## STORED ROWS:
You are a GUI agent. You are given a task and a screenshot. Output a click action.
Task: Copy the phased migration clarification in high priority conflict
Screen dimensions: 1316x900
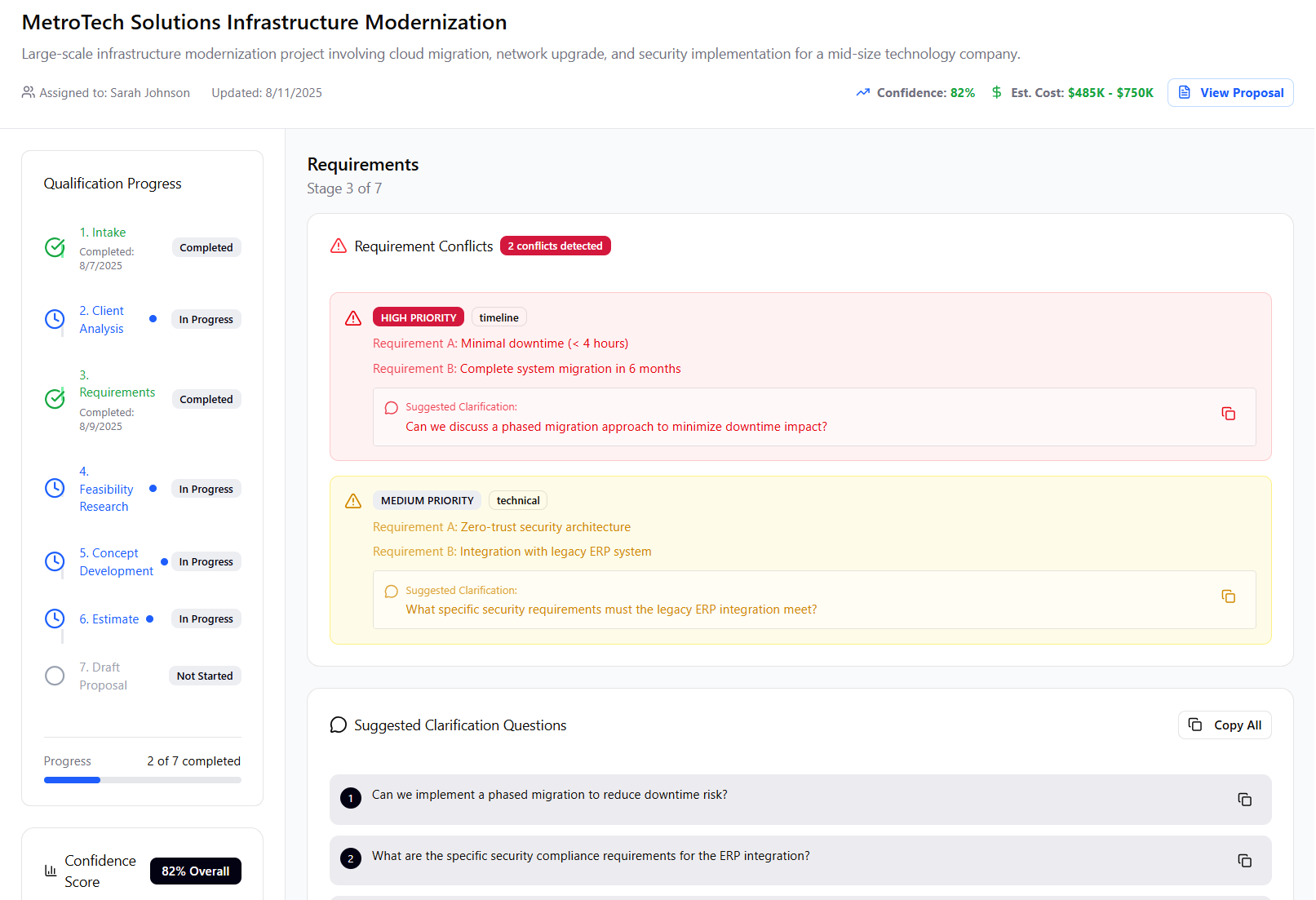(x=1228, y=414)
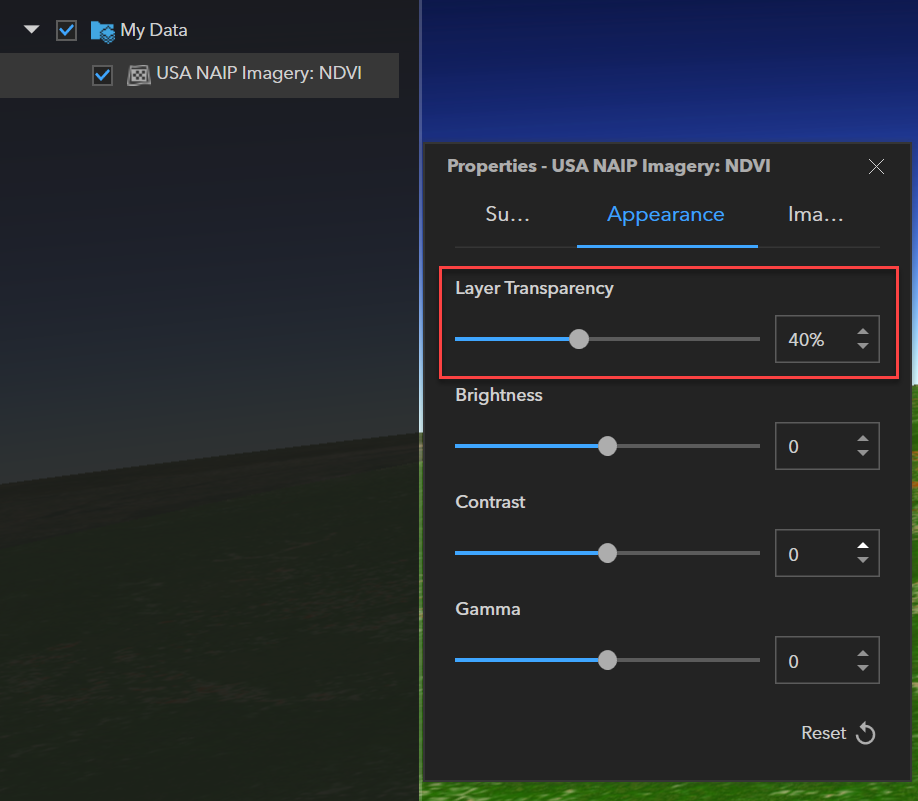
Task: Uncheck the My Data group checkbox
Action: (x=66, y=31)
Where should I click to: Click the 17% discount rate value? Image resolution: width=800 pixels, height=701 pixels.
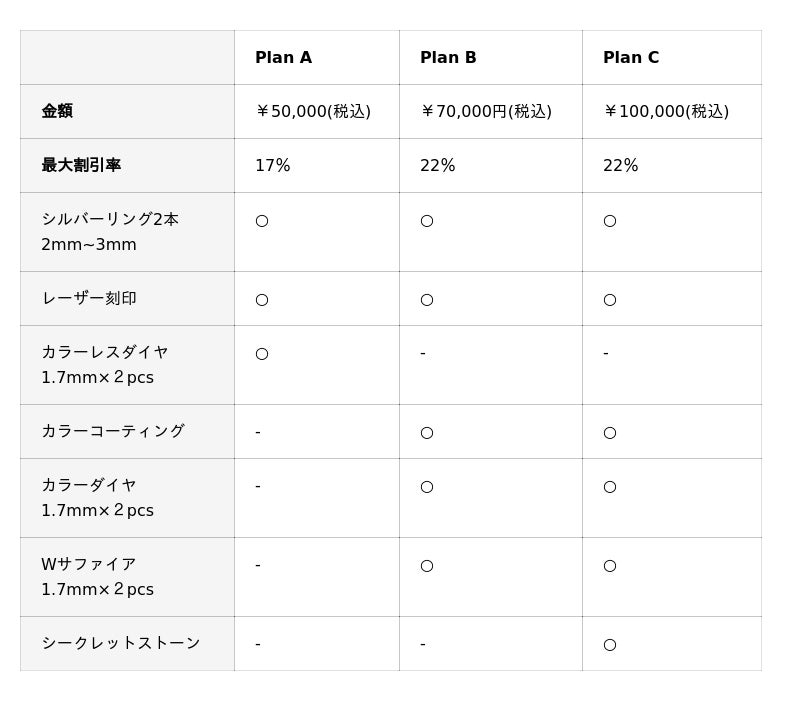272,166
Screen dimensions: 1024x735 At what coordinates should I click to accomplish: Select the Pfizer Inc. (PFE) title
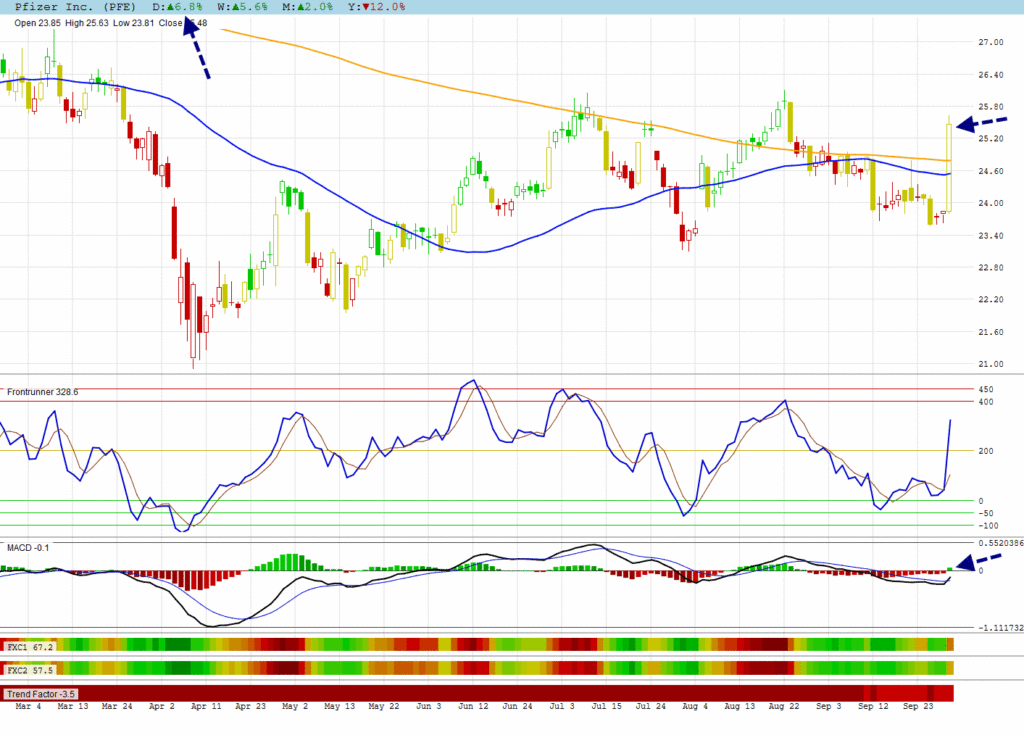(x=75, y=6)
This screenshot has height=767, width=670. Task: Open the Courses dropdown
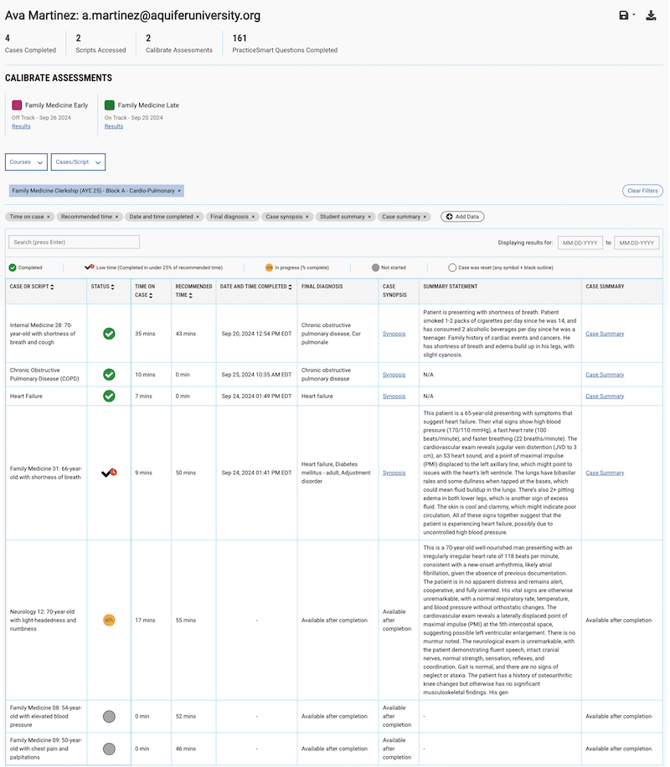pyautogui.click(x=26, y=162)
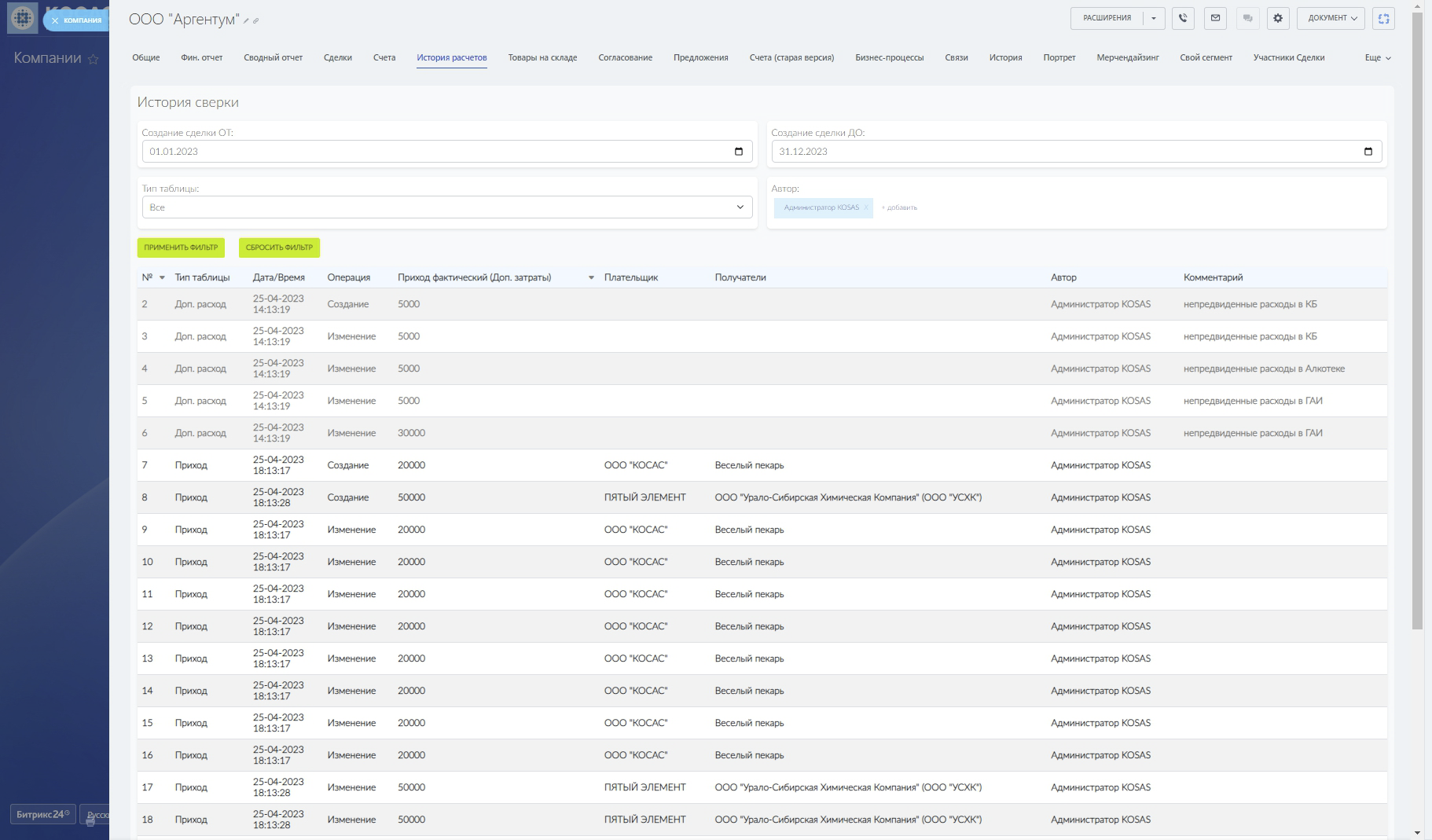The width and height of the screenshot is (1432, 840).
Task: Click the pencil edit icon beside company title
Action: 246,21
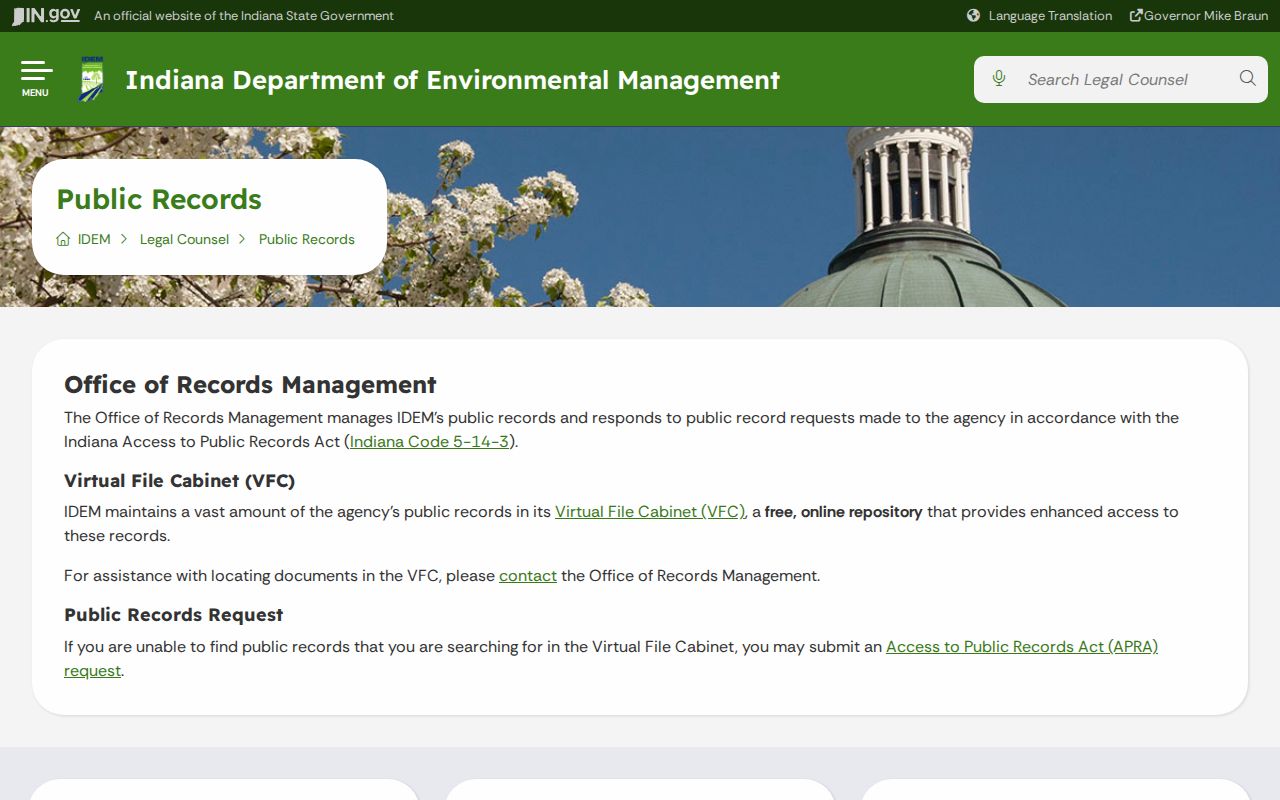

## GIVEN EXERCISE:
Arrange every line of the rows above as a Markdown table with the columns No. and Content. Number the lines in order, skip blank lines, and leave the pictures out.

## RESPONSE TO THE EXERCISE:
| No. | Content |
|---|---|
| 1 | You are a GUI agent. You are given a task and a screenshot. Output a click action. |
| 2 | Task: Copy the phased migration clarification in high priority conflict |
| 3 | Screen dimensions: 1316x900 |
| 4 | (x=1228, y=414) |
| 5 | Task: Uncheck the My Data group checkbox |
| 6 | Action: (x=66, y=31) |
| 7 | Where should I click to: Click the 17% discount rate value? Image resolution: width=800 pixels, height=701 pixels. |
| 8 | 272,166 |
| 9 | Screen dimensions: 1024x735 At what coordinates should I click to accomplish: Select the Pfizer Inc. (PFE) title |
| 10 | (x=75, y=6) |
| 11 | This screenshot has height=767, width=670. Task: Open the Courses dropdown |
| 12 | pyautogui.click(x=26, y=162) |
| 13 | The width and height of the screenshot is (1432, 840). |
| 14 | Task: Click the pencil edit icon beside company title |
| 15 | Action: 246,21 |